Location: Biological Control of Pests ResearchTitle: Predators and parasitoids of the harlequin ladybird, Harmonia axyridis, in its native range and invaded areas
|CERYNGIER, PIOTR - Cardinal Stefan Wyszynski University In Warsaw|
|NEDVED, OLDRICH - University Of South Bohemia|
|GREZ, AUDREY - Universidad De Chile|
|ROY, HELEN - Centre For Ecology And Hydrology|
|SAN MARTIN, GILLES - Walloon Agricultural Research Center|
|STEENBERG, TOVE - Aarhus University|
|VESELY, PETR - University Of South Bohemia|
|ZAVIEZO, TANIA - Pontifical Catholic University Of Chile|
|ZUNIGA-REINOSO, ALVARO - Universidad De Chile|
|HAELEWATERS, DANNY - Harvard University|
Submitted to: Biological Invasions
Publication Type: Peer Reviewed Journal
Publication Acceptance Date: 10/25/2017
Publication Date: 4/25/2018
Citation: Ceryngier, P., Nedved, O., Grez, A.A., Riddick, E.W., Roy, H.E., San Martin, G., Steenberg, T., Vesely, P., Zaviezo, T., Zuniga-Reinoso, A., Haelewaters, D. 2018. Predators and parasitoids of the harlequin ladybird, Harmonia axyridis, in its native range and invaded areas. Biological Invasions. 20(4):1009-1031.
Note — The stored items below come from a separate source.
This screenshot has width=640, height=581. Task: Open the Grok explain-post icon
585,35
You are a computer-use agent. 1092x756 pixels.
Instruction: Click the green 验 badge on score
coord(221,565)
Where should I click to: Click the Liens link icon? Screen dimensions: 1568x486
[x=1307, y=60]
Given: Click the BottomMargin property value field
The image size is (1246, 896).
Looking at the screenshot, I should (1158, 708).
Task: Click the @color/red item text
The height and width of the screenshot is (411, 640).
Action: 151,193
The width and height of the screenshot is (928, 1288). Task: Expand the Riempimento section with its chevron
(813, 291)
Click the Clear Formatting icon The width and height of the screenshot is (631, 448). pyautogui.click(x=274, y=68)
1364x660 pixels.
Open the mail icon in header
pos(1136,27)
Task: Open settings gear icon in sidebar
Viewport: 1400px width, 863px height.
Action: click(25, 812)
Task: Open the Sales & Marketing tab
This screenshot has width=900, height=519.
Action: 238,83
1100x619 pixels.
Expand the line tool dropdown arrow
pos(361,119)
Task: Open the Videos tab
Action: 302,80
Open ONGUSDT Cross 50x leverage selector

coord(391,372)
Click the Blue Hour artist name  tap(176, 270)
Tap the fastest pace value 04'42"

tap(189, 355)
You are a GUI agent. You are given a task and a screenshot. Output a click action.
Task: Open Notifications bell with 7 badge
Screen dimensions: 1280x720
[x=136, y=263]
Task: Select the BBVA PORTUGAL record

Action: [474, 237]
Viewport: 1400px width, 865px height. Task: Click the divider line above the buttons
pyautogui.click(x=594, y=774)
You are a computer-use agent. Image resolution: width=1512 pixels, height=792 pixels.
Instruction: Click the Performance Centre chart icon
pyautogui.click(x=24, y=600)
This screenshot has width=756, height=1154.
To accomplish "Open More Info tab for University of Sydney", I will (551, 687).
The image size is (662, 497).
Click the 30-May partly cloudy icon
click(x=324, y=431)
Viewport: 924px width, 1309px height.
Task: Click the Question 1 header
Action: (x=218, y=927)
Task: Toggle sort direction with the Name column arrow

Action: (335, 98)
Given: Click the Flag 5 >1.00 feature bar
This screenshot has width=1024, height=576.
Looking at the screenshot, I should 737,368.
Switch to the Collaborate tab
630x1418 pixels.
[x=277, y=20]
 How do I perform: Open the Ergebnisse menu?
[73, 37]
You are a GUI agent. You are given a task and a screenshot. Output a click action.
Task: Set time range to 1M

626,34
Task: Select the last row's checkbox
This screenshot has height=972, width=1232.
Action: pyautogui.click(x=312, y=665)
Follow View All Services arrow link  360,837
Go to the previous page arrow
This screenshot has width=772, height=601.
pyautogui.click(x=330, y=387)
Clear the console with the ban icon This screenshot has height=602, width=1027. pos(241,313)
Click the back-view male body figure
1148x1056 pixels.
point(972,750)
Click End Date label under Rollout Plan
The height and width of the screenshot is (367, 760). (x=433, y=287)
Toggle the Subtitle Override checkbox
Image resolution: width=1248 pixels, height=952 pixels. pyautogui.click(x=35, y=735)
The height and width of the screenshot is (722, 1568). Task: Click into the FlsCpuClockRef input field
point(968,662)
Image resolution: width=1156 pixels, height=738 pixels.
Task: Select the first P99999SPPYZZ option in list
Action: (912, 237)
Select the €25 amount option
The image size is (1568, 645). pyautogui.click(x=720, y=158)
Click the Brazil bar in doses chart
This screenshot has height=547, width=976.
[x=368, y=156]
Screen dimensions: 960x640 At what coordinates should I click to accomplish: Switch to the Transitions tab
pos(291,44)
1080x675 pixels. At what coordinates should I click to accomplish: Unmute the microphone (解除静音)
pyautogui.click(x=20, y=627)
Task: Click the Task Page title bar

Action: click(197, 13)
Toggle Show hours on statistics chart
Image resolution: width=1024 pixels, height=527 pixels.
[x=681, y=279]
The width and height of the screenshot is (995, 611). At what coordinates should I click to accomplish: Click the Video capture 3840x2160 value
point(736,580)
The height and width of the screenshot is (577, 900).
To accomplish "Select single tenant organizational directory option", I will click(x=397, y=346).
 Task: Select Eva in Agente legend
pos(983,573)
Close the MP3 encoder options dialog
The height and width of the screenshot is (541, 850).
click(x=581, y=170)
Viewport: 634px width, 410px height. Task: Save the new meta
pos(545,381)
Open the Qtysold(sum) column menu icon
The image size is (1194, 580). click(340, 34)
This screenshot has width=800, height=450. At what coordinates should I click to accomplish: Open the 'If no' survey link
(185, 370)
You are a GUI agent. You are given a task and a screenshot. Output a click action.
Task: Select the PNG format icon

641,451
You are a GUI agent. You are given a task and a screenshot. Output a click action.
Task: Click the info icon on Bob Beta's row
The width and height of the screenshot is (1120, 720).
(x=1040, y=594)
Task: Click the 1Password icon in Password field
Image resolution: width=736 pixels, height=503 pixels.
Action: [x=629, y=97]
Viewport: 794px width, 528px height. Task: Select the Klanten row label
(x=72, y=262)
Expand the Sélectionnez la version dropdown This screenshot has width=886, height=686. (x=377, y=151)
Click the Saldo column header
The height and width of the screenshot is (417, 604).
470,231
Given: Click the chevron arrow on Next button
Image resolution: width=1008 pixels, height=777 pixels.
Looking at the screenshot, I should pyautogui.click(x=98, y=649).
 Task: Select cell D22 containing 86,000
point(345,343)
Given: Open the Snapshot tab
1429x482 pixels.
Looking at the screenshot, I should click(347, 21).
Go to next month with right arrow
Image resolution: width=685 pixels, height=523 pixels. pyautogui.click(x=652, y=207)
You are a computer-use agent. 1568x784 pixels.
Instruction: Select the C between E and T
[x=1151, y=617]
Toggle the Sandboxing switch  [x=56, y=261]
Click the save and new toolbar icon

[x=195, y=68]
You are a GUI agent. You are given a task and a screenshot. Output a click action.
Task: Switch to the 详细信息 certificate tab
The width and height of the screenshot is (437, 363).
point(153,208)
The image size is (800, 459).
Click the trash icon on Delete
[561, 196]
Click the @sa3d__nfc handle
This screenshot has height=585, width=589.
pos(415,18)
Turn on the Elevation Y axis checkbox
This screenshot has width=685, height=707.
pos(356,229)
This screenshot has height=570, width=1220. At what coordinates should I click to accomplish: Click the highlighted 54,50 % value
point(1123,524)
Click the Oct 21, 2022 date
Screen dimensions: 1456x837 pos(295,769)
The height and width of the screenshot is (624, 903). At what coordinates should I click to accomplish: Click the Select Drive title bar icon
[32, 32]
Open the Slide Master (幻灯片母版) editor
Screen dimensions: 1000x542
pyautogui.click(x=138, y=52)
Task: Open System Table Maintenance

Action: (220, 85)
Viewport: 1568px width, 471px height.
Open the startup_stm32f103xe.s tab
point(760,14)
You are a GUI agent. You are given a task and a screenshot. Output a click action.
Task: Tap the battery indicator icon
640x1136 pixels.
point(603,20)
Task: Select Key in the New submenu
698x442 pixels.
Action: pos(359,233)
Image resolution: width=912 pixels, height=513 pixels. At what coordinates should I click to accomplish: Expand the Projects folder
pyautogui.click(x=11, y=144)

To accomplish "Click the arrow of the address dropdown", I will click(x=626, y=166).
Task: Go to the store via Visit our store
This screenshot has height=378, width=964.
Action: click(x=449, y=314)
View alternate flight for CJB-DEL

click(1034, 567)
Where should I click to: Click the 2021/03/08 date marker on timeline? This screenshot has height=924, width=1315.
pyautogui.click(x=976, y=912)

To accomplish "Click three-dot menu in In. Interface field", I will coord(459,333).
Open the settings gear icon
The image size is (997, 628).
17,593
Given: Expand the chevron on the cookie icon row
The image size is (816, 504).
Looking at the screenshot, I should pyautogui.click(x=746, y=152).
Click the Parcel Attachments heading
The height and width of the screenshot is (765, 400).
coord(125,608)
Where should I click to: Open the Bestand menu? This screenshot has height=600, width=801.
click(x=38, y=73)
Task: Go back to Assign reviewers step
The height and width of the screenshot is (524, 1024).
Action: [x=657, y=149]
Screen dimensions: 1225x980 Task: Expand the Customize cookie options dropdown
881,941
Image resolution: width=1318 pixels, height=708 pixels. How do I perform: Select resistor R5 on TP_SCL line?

Interpretive Summary: Despite the evidence of its effectiveness as a natural enemy of pest insects on crop plants in agroecosystems in North America, the harlequin ladybird beetle (i. e., multicolored Asian lady beetle) is currently regarded as an invasive species, because of its ability to out-compete other ladybird species in invaded countries. The rapid expansion of the harlequin into other countries has not abated, even after nearly two decades of documented migration. One possible reason for the successful invasion of the harlequin is that its repertoire of natural enemies (naturally-occurring predators and parasitoids) are lacking or not abundant in the invaded countries. This paper compiles and synthesizes the available literature on predators and parasitoids of the harlequin on a global scale. The results indicate that vertebrate and invertebrate predators in invaded countries are rather ineffective, thus incapable of reducing range expansion of this ladybird. Invertebrate parasitoids have limited effect on harlequin populations, but several true fly species (in the family Phoridae) might have the capacity to circumvent physiological and immunological defenses of the harlequin and exert some control over its populations in the near future.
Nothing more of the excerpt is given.